Faire dialoguer Mallarmé avec Édouard Manet, Berthe Morisot, Claude Monet, Jean-François Raffaëlli, Odilon Redon, Edgar Degas, Auguste Renoir, Édouard Vuillard, James MacNeill Whistler, Paul Gauguin ou Debussy, c'est d'abord mesurer la place - à la fois centrale et invisible - que Mallarmé occupe dans le champ littéraire et artistique qui voit la naissance de l'Art moderne. Pour le poète, le Naturalisme, l'Impressionnisme, le Symbolisme doivent être rapportés à une crise plus générale qui ébranle les fondements mêmes de la représentation, que celle-ci soit esthétique, politique ou religieuse.

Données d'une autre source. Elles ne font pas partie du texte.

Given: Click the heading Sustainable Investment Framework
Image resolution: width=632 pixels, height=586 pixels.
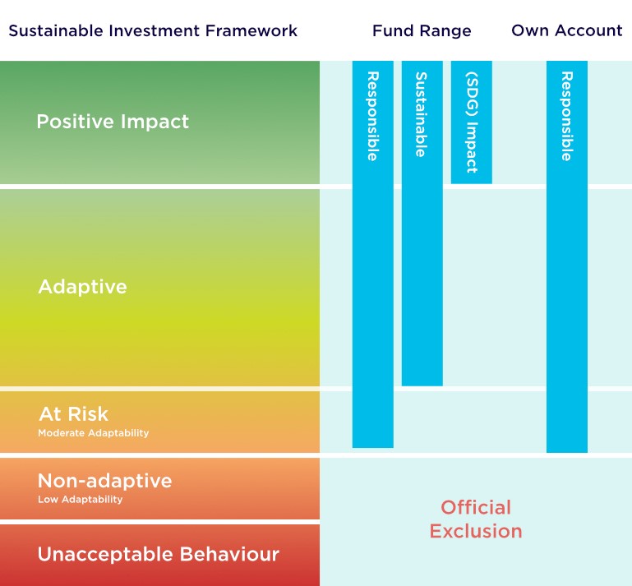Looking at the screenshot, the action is (x=153, y=30).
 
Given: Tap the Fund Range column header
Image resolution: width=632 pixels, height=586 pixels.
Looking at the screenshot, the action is (x=422, y=31).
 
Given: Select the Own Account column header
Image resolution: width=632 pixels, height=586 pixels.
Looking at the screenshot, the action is (x=567, y=30).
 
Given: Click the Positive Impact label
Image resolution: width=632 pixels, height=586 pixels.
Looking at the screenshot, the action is (x=113, y=122).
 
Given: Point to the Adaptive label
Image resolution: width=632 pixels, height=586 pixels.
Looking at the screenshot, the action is (x=83, y=287).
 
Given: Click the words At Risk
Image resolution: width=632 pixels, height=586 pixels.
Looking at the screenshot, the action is (x=74, y=414).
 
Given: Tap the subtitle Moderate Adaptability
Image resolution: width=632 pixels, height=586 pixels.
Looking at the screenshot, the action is (x=94, y=433).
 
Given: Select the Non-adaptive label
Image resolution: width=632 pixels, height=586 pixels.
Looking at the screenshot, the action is (x=105, y=481).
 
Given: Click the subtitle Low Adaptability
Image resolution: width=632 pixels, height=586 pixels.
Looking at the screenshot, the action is (x=81, y=500).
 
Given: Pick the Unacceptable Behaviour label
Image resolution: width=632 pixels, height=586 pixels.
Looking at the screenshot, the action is (x=159, y=554).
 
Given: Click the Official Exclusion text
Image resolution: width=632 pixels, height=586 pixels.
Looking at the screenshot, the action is (x=476, y=519).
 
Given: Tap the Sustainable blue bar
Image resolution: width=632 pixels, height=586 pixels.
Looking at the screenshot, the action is (x=422, y=224).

Ce dialogue et cette crise mettent en évidence la diffusion d'un paradigme nouveau dans la pensée des interrelations artistiques. À l'opposé de l'oeuvre d'art totale de Wagner, le Poème selon Mallarmé, fait jouer les arts entre eux, non en les additionnant, mais en les réduisant à leur principe, qui est le langage compris dans son fonctionnement symbolique immanent.

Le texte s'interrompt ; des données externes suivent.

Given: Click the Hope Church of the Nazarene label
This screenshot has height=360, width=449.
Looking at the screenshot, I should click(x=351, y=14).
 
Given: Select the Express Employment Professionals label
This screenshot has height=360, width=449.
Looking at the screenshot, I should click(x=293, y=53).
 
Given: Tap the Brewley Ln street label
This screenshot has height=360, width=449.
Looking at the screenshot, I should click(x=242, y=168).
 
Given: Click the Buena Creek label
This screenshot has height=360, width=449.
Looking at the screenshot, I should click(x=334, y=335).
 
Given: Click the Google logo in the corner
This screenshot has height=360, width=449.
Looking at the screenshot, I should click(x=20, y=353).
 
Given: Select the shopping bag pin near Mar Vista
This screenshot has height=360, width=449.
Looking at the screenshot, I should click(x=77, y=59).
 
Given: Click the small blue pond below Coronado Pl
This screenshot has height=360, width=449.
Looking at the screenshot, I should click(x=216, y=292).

Ce jeu entre les arts explique alors la forte diffusion de l'oeuvre mallarméenne dans l'Art abstrait et l'Art contemporain, à travers ses re-créations dans des oeuvres de Pierre Boulez, Marcel Broodthaers ou Michalis Pichler : le nom de Mallarmé, tel qu'en lui-même son historicité le change, devient ainsi un point d'observation privilégié d'un autre tournant esthétique majeur : celui qui change progressivement l'oeuvre « moderne » en sa relève « post-moderne ».